Sunday, February 12, 2006

How come Minnesota gets all of the best gubernatorial candidates? Jonathon "The Impaler" Sharkey is running for governor of Minnesota on a platform which includes both satanism and vampirism. Sharkey is completely unapologetic when explaining his involvement in both vampirism and Satanism and maintains that neither practice necessarily makes a person evil (although at other times on his web site, he does kind of admit that he is, in fact, pretty evil). Sharkey's past career has involved military service (he is an army veteran, and it sounds like he draws disability) and he's had some sort of a career as a professional wrestler under the "stage name" of Rocky Flash. Sharkey is strongly against drunk driving and drugs (for those keeping track at home, that's pro blood sucking, but anti booze and drugs), and he has promised to have all terrorists who are caught in Minnesota impaled upon stakes on the lawn in front of the state capitol. I guess it shouldn't really come as a surprise, but Sharkey also says that he was once friends with George W. and Jeb Bush.
I personally find Sharkey's openly evil viewpoint pretty refreshing. We all know that there are a ton of evil politicians out there, but how many actually admit it and include it as part of their platform? The only problem is that when you start to delve deeper into Sharkey's web site it kind of begins to seem that the guy not so much genuinely evil as he is kind of emotionally disturbed and deeply troubled (it sounds like his problems started with the death of a grandmother-which he never got over- and then escalated after some bad relationships, including a romance with a woman with severe alcohol and drug addiction issues). Ultimately, Steanso suspects that Sharkey is actually a kind of kooky but sensitive guy who became "evil" so that he could "out-evil" all of the bad things which kept upsetting him in his life.

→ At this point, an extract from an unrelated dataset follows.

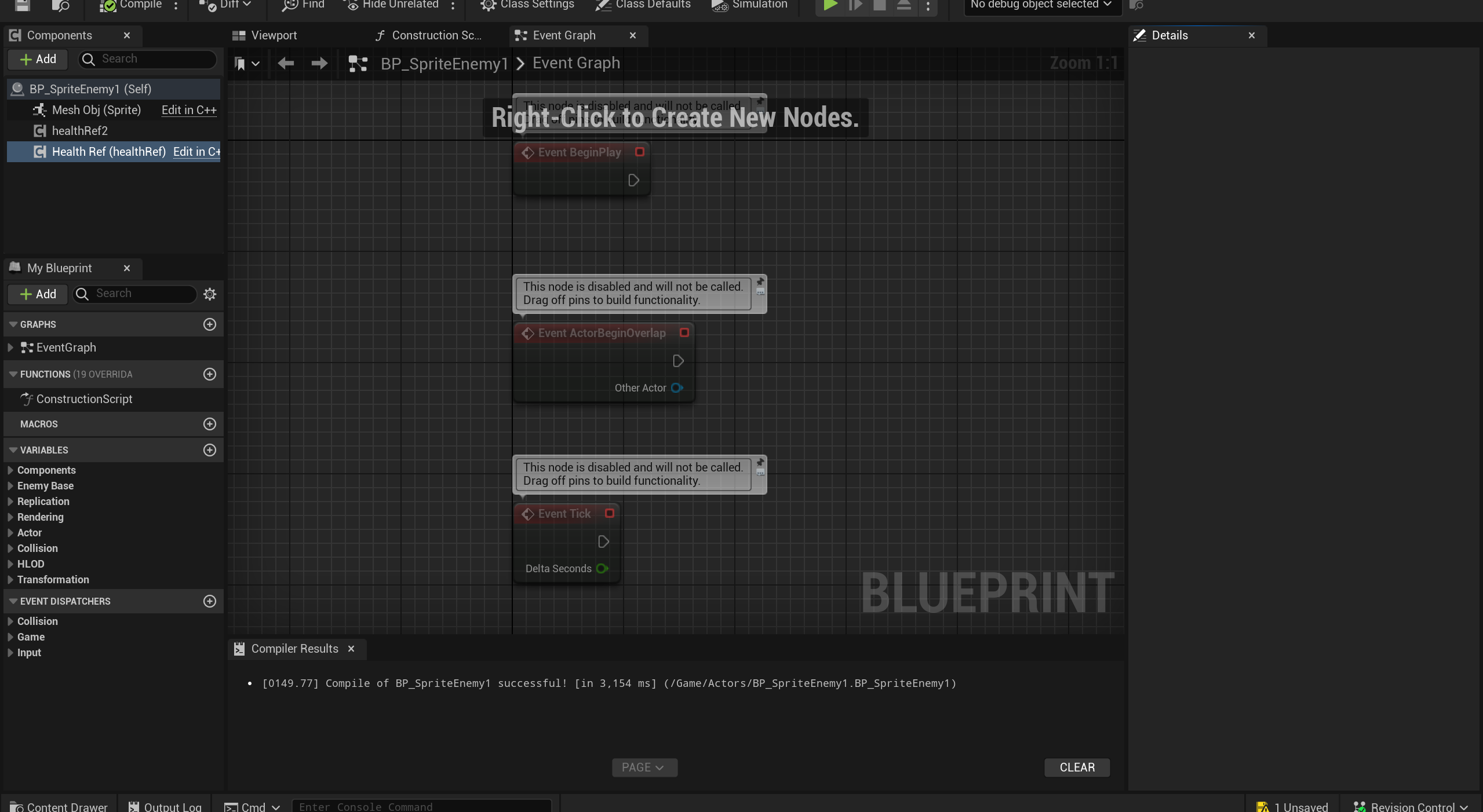Click Edit in C++ link for Mesh Obj
This screenshot has width=1483, height=812.
tap(189, 110)
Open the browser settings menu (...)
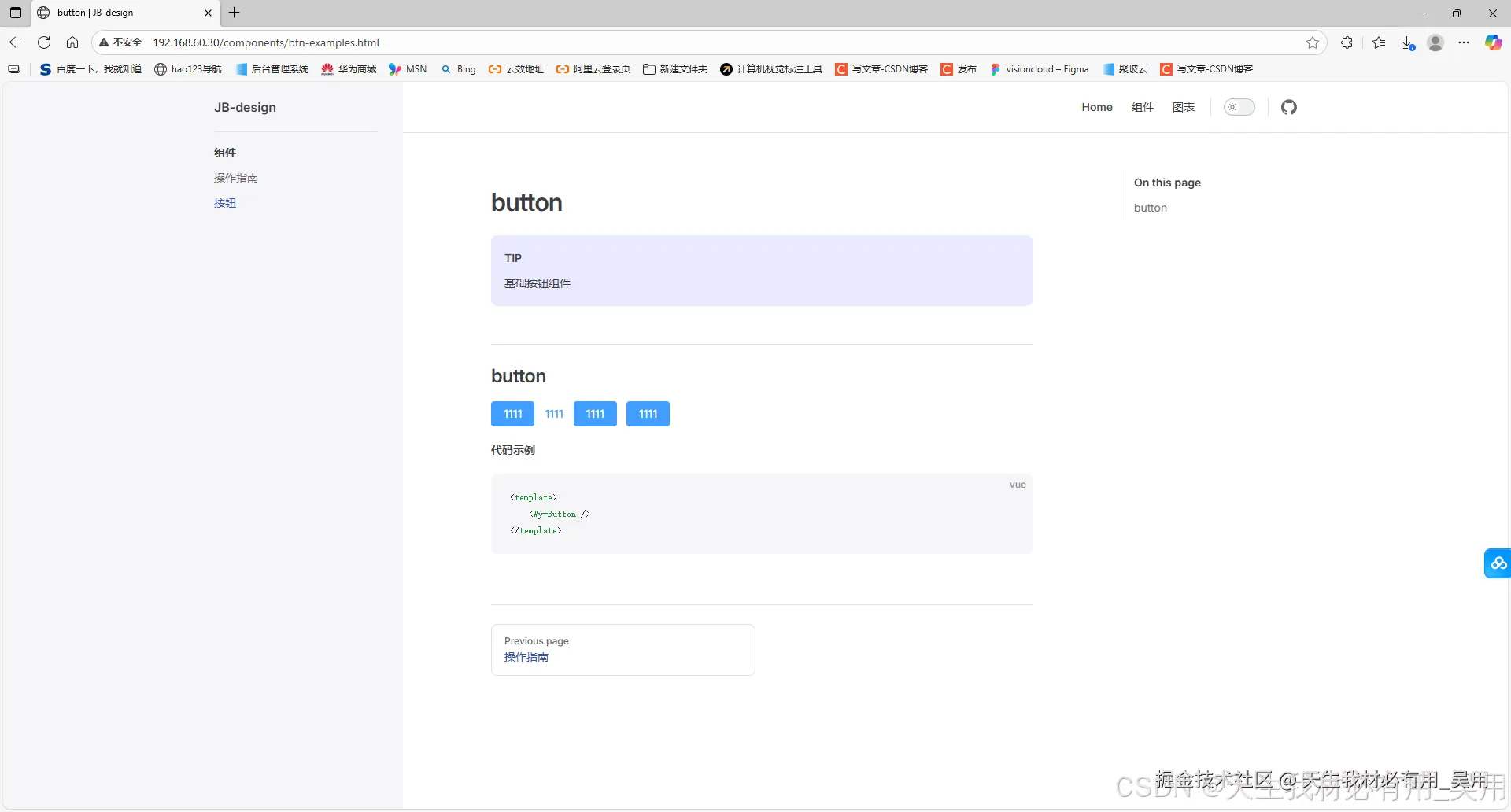Screen dimensions: 1511x812 click(x=1465, y=42)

But this minor human tradgedy doesn't mean we can't still have fun with Sharkey's campaign! So come one, come all and hop on board the Sharkey train to political greatness! Jesse Ventura be damned- Minnesota ain't seen nothing yet!


Anonymous said...

I am truly disgusted by the fact that you failed to mention Shark Attack Racing, the governor-to-be's NASCAR team.

J.S. said...

I don't want Kat to be truly disgusted. Everyone check out Candidate Sharkey's racing team. Here's your link:

The team is called Shark Attack Racing, and it's just aspect of the exciting and fun-filled world of Minnesota Gubernatorial Candidate Jonathon Sharkey (will you please ask Mr. Sharkey to lay off of the hexes and curses against me now, Kat?)